Arbeitsaufträge:
A – Prüfe, ob die Aussagen (i) bis (iii) mit dem Gesprächsprotokoll zu Der Wandel übereinstimmen, und antworte jeweils mit Ja oder Nein samt den entscheidenden Worten als wörtlichem Zitat. (i) Daniela Platsch erhebt für Der Wandel den Anspruch, die Antworten auf die großen Fragen zu geben. (ii) Fayad Mulla nennt Slowenien als Land, in dem gerade eine Allianz entsteht. (iii) Der Wandel möchte sich fünf große Kernthemen vornehmen.
B – Bitte schreib das Gesprächsprotokoll zu Der Wandel im Anschluss an seinen letzten Satz weiter.

Fayad Mulla (Der Wandel): Und Der Wandel ist sowieso überall, weil der Wandel passiert im Kopf. Wir brauchen keine Fraktion irgendwo. Wir sind der Wandel.

Christopher Clay (Piratenpartei): Wir hörten ja auch von ähnlichen Wahlbündnissen in Nachbarstaaten.

Fayad Mulla (Der Wandel): In anderen europ. Ländern gibt es auch gerade Wahlbündnisse, zb in Slowenien ist gerade eine Allianz im entstehen.

Unterschiede zu anderen Parteien

Clemens Neuhold (Wiener Zeitung): Obwohl ihr jetzt Forderungskataloge erstellt: Könnt ihr schon zwei drei Sachen sagen um ein Gefühl zu bekommen, was das ist. Mehr als sozial und ökologisch? Das wird sich vermutlich jede Partei auf die Fahnen heften. Aber, was macht euch aus, was unterscheidet euch von anderen Parteien?

Daniela Platsch (Der Wandel): Also prinzipiell: Wenn man sich unsere Wahlprogramme anschaut, die wir bisher hatten, gibt es ja sehr große Überschneidungen. Wir möchten fünf große Kernthemen machen, wo wir uns überlegen wollen, wo es eigentlich führen soll. Welche Form von Demokratie wollen wir eigentlich, dass wir sie noch Demokratie nennen können in Europa. Frage eins. Es geht sehr viel darum, dass wir in Europa uns irgendwann mal eingestehen müssen, dass wir nicht mehr genügend Arbeit haben für alle. Und gerade die, die geringe qualifizierte Arbeit machen, fallen einfach nach und nach aus dem System, ohne, dass wir uns noch irgiendwie noch um diese Leute kümmern. Wohin gegen wir eben Banken retten. Die Frage: Welche Form von Wohlstand können wir für alle noch erreichen, ohne dass wir uns gegenseitig ausbeuten können? Ausbeuten müssen und unsere Umwelt zerstören ist natürlich eine Frage von Wirtschaft und natürlich auch von der Zukunft der Arbeit. Es geht sehr stark auch um Friedenspolitik: Was ist Europa’s Rolle in der Welt? Wir laufen überall mit der Moralkeule herum. Kann Europa da eigentlich eine gemeinsame Stimme haben oder fallen wir da immer wieder zurück in nationalistische Ideen, wo wir eigentlich dann lieber doch mal wohin Waffen verkaufen? Es sind große Fragen, die wir haben. Wir haben auch nicht den Anspruch, dass wir die Antworten geben. Es geht einfach darum, dass die Diskurse darüber gar nicht mehr geführt werden. Und, dass wir eine bunte Mischung sind von unglaublich verschiedenen Blickwinkeln auf die gleiche Sache.

Datensätze:
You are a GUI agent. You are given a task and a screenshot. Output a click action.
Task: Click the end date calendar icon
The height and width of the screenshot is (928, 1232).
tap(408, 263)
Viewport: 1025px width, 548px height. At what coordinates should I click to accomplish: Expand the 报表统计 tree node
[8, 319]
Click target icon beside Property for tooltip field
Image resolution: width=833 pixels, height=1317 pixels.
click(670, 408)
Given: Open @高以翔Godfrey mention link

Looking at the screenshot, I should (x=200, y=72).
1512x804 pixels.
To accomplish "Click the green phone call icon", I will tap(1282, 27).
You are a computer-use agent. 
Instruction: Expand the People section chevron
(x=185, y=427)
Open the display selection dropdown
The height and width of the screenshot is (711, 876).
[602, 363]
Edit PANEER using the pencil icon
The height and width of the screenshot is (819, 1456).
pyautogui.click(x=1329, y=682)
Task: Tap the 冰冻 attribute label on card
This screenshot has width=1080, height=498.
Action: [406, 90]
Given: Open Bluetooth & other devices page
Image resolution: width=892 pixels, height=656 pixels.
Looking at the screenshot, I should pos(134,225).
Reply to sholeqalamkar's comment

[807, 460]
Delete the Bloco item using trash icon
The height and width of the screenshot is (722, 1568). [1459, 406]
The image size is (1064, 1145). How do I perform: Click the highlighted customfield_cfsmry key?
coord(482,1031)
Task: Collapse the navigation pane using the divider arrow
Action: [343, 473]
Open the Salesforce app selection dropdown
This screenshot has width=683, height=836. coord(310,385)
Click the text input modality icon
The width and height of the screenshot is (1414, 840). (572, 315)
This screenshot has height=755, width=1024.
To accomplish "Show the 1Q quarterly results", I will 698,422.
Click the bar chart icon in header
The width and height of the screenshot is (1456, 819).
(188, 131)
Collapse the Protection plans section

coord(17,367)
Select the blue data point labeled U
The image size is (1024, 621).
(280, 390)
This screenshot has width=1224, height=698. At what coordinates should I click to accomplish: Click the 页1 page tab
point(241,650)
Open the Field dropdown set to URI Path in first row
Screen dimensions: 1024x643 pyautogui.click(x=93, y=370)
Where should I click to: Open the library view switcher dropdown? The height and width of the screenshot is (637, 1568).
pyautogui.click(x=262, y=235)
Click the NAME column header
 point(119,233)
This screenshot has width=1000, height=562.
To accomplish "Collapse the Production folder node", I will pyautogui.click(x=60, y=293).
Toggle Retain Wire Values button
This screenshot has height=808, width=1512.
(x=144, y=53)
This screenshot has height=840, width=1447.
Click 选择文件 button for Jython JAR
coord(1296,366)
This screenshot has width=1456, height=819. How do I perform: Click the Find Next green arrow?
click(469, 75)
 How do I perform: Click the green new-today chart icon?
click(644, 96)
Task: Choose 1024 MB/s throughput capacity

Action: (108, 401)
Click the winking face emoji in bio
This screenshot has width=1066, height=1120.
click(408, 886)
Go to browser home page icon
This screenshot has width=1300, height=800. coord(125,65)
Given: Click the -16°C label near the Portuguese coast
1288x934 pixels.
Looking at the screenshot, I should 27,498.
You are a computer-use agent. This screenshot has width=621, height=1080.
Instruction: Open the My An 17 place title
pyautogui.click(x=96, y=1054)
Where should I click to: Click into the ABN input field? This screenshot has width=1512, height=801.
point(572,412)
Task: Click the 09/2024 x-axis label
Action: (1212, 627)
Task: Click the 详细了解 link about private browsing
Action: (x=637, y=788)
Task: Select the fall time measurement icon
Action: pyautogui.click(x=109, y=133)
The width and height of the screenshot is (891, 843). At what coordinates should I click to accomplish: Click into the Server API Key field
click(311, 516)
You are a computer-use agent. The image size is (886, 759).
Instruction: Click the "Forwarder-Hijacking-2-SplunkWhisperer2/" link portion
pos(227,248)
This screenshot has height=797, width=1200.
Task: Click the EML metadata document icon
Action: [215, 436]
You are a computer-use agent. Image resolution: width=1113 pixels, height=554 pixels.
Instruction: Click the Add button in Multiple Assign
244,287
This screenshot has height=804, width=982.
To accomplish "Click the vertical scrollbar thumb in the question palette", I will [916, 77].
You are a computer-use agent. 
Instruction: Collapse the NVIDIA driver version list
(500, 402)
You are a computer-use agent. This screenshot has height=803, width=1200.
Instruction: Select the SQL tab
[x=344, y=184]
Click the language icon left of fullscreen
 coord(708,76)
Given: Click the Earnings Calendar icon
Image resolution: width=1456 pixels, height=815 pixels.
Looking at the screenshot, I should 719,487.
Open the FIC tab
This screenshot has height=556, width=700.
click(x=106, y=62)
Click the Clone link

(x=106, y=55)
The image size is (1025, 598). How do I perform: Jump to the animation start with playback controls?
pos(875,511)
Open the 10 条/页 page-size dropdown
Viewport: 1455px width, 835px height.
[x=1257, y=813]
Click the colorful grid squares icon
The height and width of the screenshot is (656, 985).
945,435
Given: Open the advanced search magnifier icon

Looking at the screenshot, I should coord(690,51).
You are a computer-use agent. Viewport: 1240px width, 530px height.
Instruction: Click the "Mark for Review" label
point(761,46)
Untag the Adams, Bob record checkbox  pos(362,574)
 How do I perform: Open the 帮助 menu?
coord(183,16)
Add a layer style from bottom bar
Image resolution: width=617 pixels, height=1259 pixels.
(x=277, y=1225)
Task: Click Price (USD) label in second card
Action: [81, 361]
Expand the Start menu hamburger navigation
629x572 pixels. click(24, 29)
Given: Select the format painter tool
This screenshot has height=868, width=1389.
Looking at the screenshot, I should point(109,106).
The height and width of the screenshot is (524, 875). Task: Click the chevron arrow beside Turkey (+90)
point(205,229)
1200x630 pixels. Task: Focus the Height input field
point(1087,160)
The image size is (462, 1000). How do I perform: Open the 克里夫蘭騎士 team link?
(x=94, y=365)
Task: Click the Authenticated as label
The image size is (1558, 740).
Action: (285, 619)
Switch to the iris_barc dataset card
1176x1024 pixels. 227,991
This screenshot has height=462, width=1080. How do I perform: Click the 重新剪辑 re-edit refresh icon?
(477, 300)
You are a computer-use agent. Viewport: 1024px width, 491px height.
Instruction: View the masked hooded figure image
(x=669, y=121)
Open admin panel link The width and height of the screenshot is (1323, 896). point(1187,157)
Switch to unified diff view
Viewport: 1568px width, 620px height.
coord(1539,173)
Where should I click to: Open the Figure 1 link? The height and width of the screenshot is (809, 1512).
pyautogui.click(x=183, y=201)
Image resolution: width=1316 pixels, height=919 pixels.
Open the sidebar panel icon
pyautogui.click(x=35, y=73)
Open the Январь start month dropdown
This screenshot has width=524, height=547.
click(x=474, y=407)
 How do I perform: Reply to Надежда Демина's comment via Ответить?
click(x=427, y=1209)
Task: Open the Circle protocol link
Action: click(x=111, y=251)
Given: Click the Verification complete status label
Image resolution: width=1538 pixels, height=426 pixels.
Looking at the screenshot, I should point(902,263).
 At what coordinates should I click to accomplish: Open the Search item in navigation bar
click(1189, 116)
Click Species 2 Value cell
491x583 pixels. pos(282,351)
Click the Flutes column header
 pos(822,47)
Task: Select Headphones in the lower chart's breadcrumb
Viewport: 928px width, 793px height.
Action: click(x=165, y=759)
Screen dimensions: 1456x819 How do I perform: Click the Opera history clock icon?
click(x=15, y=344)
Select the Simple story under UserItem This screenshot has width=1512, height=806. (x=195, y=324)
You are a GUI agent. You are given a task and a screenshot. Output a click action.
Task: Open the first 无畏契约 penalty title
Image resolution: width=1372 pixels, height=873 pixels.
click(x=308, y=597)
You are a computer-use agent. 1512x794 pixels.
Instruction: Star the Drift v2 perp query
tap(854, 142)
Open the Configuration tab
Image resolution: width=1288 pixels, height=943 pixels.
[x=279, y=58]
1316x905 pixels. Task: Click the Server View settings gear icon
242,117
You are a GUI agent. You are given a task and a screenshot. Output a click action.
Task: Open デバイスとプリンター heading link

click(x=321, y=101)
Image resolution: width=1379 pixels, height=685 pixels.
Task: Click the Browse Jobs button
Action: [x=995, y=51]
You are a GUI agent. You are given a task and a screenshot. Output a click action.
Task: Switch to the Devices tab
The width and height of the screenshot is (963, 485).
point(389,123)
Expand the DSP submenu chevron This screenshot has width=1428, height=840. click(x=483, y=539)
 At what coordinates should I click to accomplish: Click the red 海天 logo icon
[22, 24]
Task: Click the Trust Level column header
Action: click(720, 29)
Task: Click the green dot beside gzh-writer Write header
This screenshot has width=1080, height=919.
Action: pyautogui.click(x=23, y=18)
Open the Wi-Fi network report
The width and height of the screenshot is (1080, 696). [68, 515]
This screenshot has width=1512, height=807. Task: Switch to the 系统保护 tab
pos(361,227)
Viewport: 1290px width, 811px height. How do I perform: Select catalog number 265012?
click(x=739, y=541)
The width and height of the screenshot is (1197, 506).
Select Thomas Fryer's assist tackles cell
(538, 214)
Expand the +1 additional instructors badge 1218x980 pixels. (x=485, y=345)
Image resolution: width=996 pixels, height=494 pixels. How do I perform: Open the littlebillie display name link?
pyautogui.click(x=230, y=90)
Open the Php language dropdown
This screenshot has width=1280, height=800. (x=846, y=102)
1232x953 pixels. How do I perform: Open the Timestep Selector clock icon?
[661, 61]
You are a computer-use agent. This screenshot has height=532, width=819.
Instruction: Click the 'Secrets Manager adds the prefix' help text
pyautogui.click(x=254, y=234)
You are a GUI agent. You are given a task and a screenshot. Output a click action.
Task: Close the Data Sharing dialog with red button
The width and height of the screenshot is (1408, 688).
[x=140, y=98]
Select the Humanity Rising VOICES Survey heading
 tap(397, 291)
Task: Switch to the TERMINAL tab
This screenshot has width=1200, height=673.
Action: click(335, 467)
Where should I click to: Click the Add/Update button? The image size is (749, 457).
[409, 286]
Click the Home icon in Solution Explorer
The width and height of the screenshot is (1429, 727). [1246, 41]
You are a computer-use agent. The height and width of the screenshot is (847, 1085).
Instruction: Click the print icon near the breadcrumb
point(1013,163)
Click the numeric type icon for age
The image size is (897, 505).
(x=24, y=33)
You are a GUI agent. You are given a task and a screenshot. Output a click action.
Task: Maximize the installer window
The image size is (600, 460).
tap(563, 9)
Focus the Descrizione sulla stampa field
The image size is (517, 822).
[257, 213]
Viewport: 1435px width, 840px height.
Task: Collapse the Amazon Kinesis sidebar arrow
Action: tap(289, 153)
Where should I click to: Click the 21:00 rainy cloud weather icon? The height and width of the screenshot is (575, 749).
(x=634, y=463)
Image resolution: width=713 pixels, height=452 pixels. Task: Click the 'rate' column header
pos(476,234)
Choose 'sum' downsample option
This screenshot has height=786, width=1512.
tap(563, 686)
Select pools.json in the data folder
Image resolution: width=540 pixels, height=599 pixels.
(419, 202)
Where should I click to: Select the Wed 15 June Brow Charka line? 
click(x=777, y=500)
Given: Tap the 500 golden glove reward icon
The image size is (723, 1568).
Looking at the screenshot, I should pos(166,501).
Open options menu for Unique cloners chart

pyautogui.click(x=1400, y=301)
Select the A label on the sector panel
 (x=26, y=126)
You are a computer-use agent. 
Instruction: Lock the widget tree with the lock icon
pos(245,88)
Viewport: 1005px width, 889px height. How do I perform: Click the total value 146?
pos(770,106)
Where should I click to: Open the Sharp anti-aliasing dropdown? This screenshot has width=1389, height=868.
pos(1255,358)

Erwartete Ausgaben:
A –
(i) Nein: „Wir haben auch nicht den Anspruch, dass wir die Antworten geben.“
(ii) Ja: „zb in Slowenien ist gerade eine Allianz im entstehen.“
(iii) Ja: „Wir möchten fünf große Kernthemen machen“

B –
Wenn uns jemand privat daheim filmen würde, was wir tun, wären wir alle dagegen. Aber im Internet ist es uns allen egal? Ich glaube, es ist uns noch egaler, wenn wir begriffen haben, wie arg die Überwachung eigentlich ist unter der wir stehen.

Christopher Clay (Piratenpartei): Ich würde es noch versuchen zusammen zu fassen, als das was uns eint: wir sind systemkritisch, wir sind progressiv, wir sind egalitär. Und, dass wir eben stärker als die momentan im Europäischen Parlament vertretenen Parteien das hinterfragen, was uns als alternativlos präsentiert wird. Aber dennoch pro-europäische Integration sind, für ein grenzenloses Europa sind aber sehr scharfe Kritik an den Missständen üben, die wir jetzt sehen. Ich glaube, das ist auch ein großer Unterschied zu den anderen Parteien, die antreten.

Privatisierung und 30-Stunden-Woche

Clemens Neuhold, Wiener Zeitung: Im KPÖ-Programm gibt es die 30 Stunden-Woche und das Zurücknehmen von Privatisierungen. Ist das auch etwas, das konsens findet?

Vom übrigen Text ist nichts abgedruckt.